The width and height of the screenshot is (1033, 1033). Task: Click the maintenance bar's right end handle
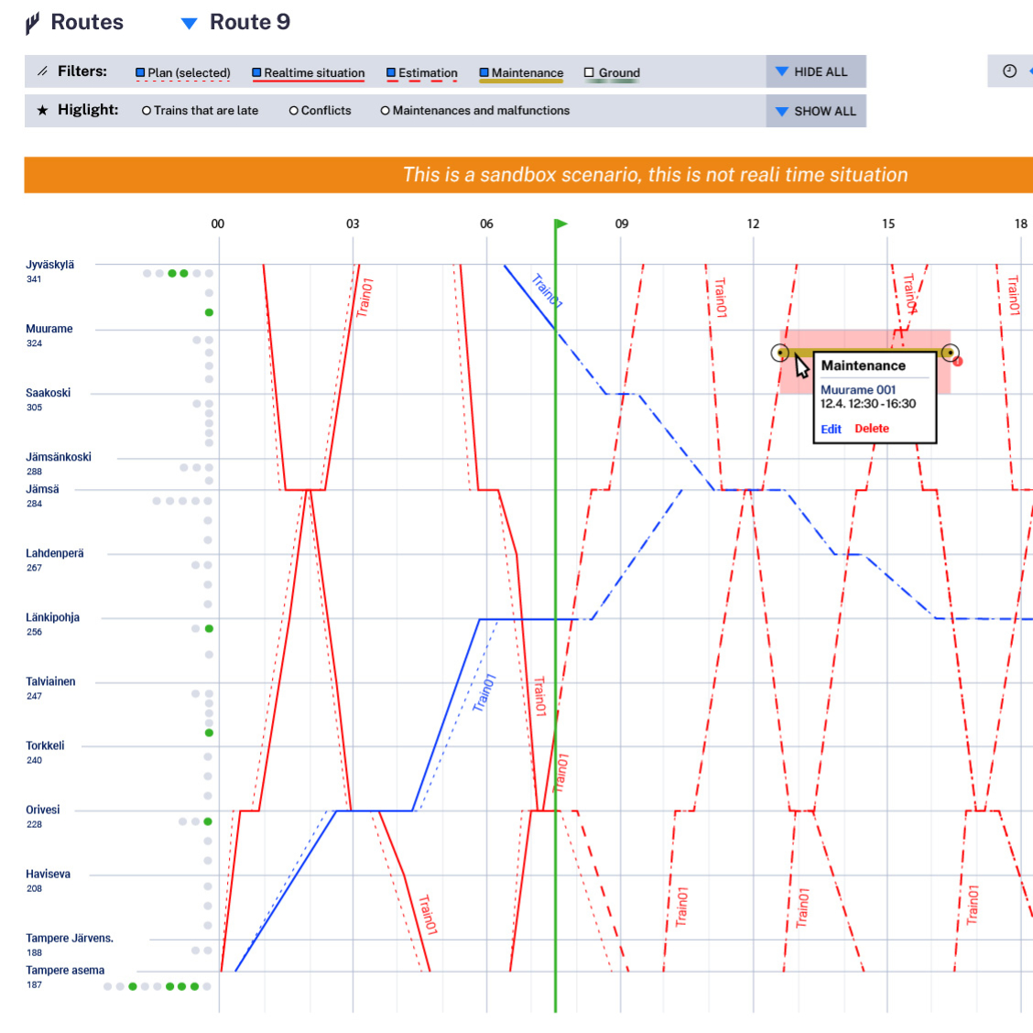click(x=950, y=353)
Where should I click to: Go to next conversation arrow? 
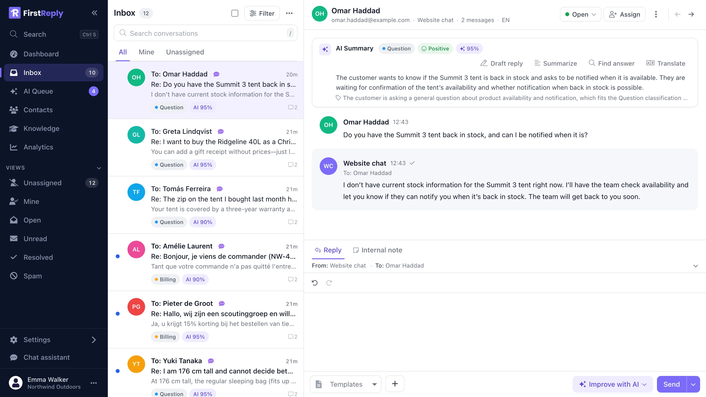click(691, 14)
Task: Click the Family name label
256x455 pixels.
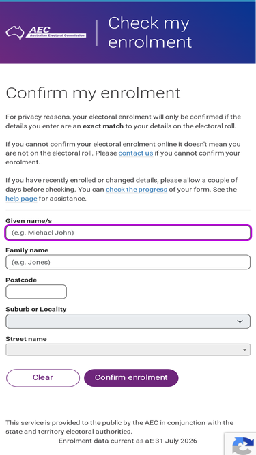Action: (x=27, y=250)
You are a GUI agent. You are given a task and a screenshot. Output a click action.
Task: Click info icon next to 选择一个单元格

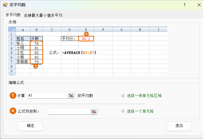tap(123, 111)
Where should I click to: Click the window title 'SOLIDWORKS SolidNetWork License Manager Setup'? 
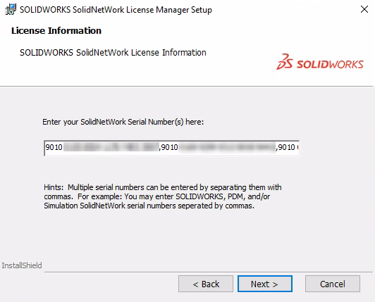[116, 10]
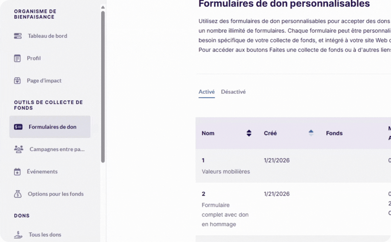Image resolution: width=391 pixels, height=242 pixels.
Task: Click the Tableau de bord sidebar icon
Action: pyautogui.click(x=18, y=36)

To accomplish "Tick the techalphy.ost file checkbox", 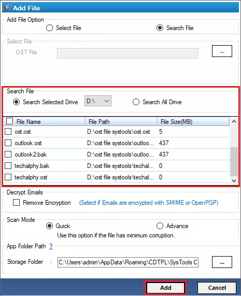I will click(x=8, y=177).
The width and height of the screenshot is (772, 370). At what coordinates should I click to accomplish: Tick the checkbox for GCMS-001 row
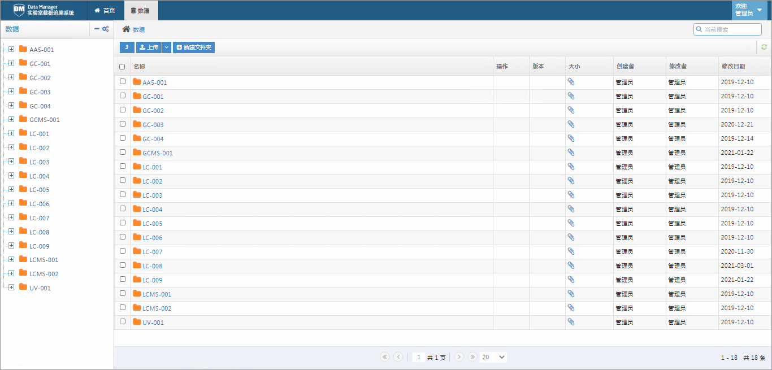coord(123,152)
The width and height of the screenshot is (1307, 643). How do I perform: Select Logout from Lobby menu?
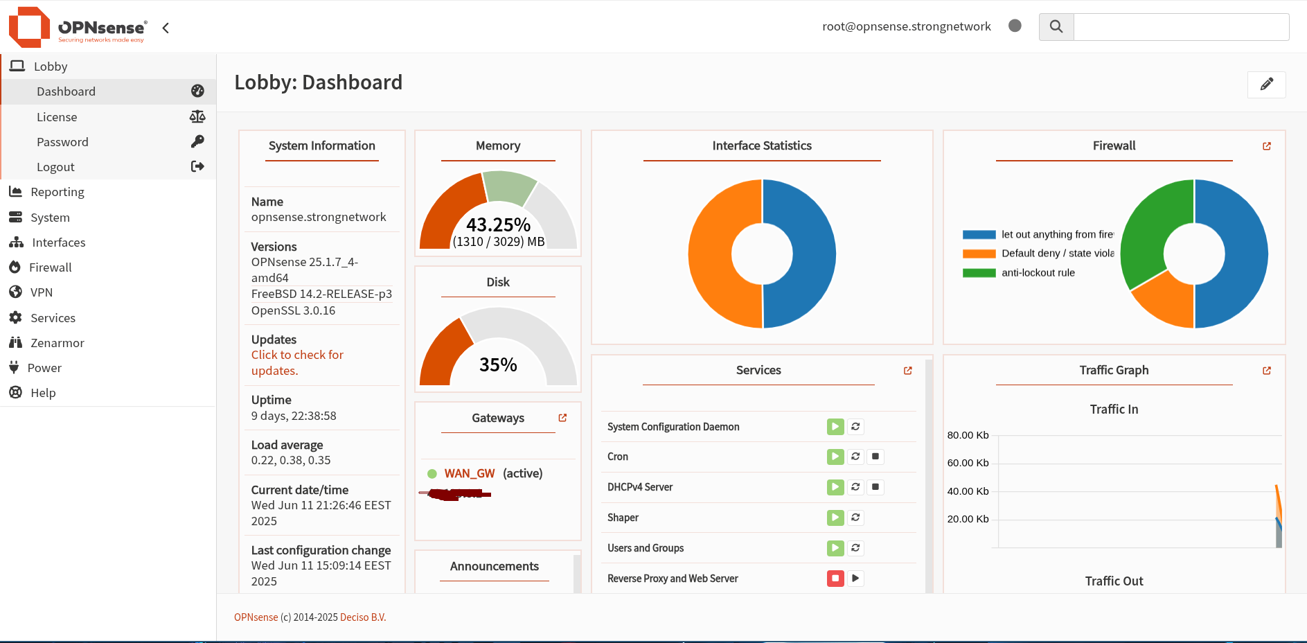[x=55, y=167]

----------

Take the records above from the line with "The width and height of the screenshot is (772, 370)." down to their last line and please copy those lines exactly, without the pictures.

- [RESPONSE TO THE EXERCISE]
The width and height of the screenshot is (772, 370). At what coordinates should I click to accomplish: Tick the checkbox for GCMS-001 row
coord(123,152)
The width and height of the screenshot is (1307, 643). How do I perform: Select Logout from Lobby menu?
[x=55, y=167]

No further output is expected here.